Thanks to former NTSB Chairman Jim Hall, a Rand Report indicted this procedure as allowing aircraft manufacturers who had litigation in mind to be the fox guarding the henhouse by influencing the accident investigation away from failures in their components. This is the reason that pilot error is virtually always the cause assigned by the NTSB for an accident.

Well, in spite of good public money having been spent on the Rand study and the lessons that were supposed to be learned from it, the NTSB has taken the justly criticized party system a step further.
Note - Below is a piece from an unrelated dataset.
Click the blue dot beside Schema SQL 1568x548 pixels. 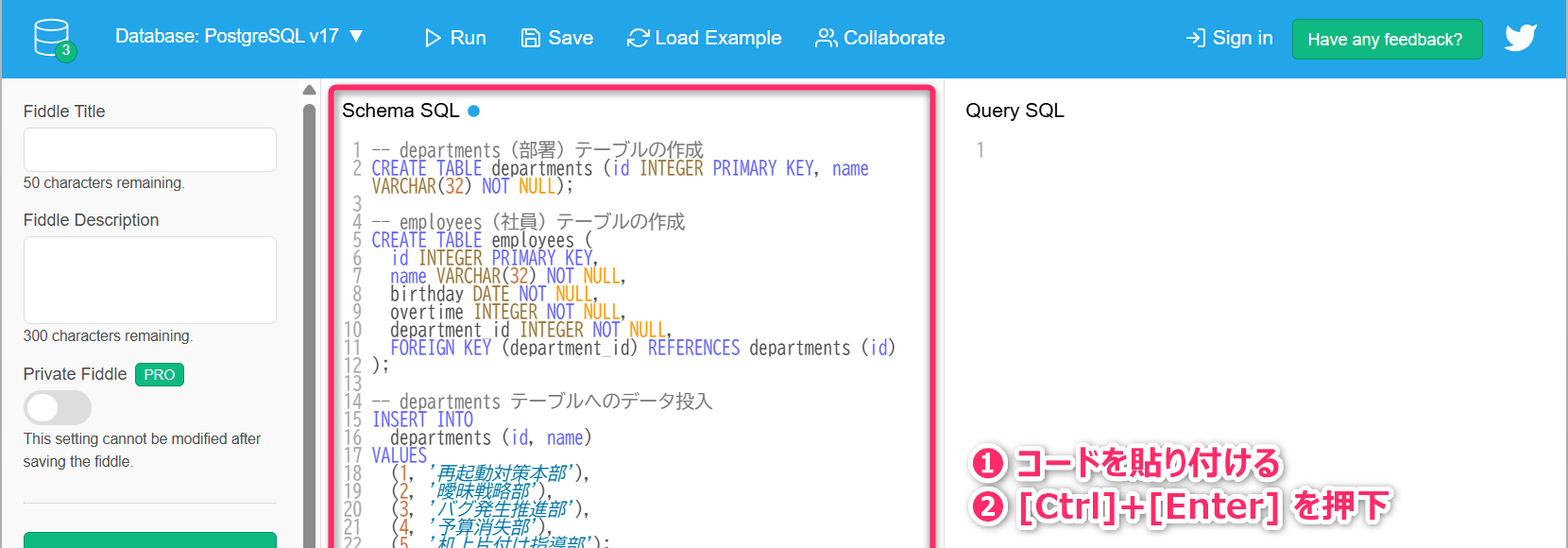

The NTSB now permits the manufacturers of aircraft, whose accidents it investigates, to pass on promotions of NTSB air safety investigators to senior air safety investigator status. That’s right, in order to get a promotion at the NTSB, to advance in one’s career and receive more money and stature, the promotion hinges on approval from the people investigated. Put another way, if an investigator regularly finds a defect caused an aircraft accident instead of pilot error, he has essentially no chance of promotion.

This has caused a furor among air safety investigators at the NTSB, some of whom who refuse to play ball with the manufacturers’ attempts to place the blame for every accident on the dead pilot. Unfortunately, what these guys don’t know is that the system is fixed against them. Compared to the aircraft manufacturers the air safety investigators are powerless
Not to worry! Nobody in the air crash litigation profession relies on the NTSB reports. We do our own investigation, which is more thorough and we know more about these airplanes and why they crash than anyone at the NTSB, so good does triumph over evil most of the time.

What is sad, however, is that the good guys who want to do the “independent” air crash investigation work that the “Independent Safety Board Act” was designed by Congress to accomplish are frustrated that their zeal to be independent is frustrated by a good ole boy network of Government and industry that stacks the deck against them.

So much for the promised return to integrity in Government!